L’opposition n’est pas en reste 

Les partis d’opposition adoptent le mode court terme. Les députés possèdent beaucoup plus de cartes dans leur jeu parlementaire lorsqu’ils sont dans l’opposition que lorsqu’ils se retrouvent en situation majoritaire.   

Quand ils arrivent à s’entendre, ils peuvent prendre les rênes des comités parlementaires. Sur ces tribunes, ils peuvent faire passer de bien mauvaises journées au gouvernement. C’est le retour d’ascenseur vers un gouvernement majoritaire qui limite grandement les options de ses adversaires.

À quoi s’attendre de ce gouvernement minoritaire

Comme il l’a fait au cours de son dernier mandat, le premier ministre Justin Trudeau devra éviter les négociations intenses avec l’opposition. Si un gouvernement survit à court terme, il sort généralement affaibli de ces joutes où il met les genoux au sol afin de pouvoir poursuivre sa route.  

Le chef libéral a trois partenaires de danse potentiels devant lui. D’abord, les conservateurs : s’ils décident de remplacer Erin O’Toole, il y a fort à parier qu’ils ne voudront pas renverser les libéraux avant d’avoir un nouveau leader. Quant au NPD, il n’a aucun intérêt à retourner en élections après une seconde récolte décevante. Devenu le club-école du Parti libéral, le NPD va appuyer les libéraux sur la majorité des enjeux, avec un intérêt marqué pour la lutte contre les changements climatiques, les garderies et la réconciliation avec les Premières Nations.  

Le Bloc québécois pourrait appuyer le gouvernement Trudeau de temps à autre. Si, par exemple, le gouvernement du Québec réagissait favorablement au dépôt d’un budget fédéral, il serait vraisemblable de voir les bloquistes l’appuyer.

Il ne faut pas se méprendre : Justin Trudeau sort ébranlé de ce scrutin. Bien sûr, il a obtenu une minorité forte et un troisième mandat. Mais il a quand même perdu le vote populaire pour une deuxième élection consécutive. Dans un système politique différent, il ne dirigerait plus le pays depuis déjà deux ans.

Il faut remonter à Wilfrid Laurier en 1908 pour voir un premier ministre canadien remporter quatre élections de suite.
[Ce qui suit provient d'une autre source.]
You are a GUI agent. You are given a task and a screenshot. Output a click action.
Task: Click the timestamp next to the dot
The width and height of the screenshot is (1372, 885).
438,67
Il est improbable que Justin Trudeau puisse y parvenir dans l’ère moderne, qui rend les réélections plus complexes qu’à l’époque de Laurier.  

Les partis d’opposition et même les aspirants au poste de chef du Parti libéral vont arriver à ce constat.  Ils voudront saisir l’occasion d’améliorer leur sort, le moment venu. Quant à Justin Trudeau, il devra se demander s’il souhaite encore être le chef des libéraux aux prochaines élections. Si la réponse est affirmative, il gouvernera le plus longtemps possible et jouera alors le tout pour le tout. Dans le cas contraire, son parti devra déclencher une course à la direction d’ici environ un an, pour être prêt aux prochaines élections.

Comme quoi il y aura beaucoup d’action dans ce troisième mandat Trudeau.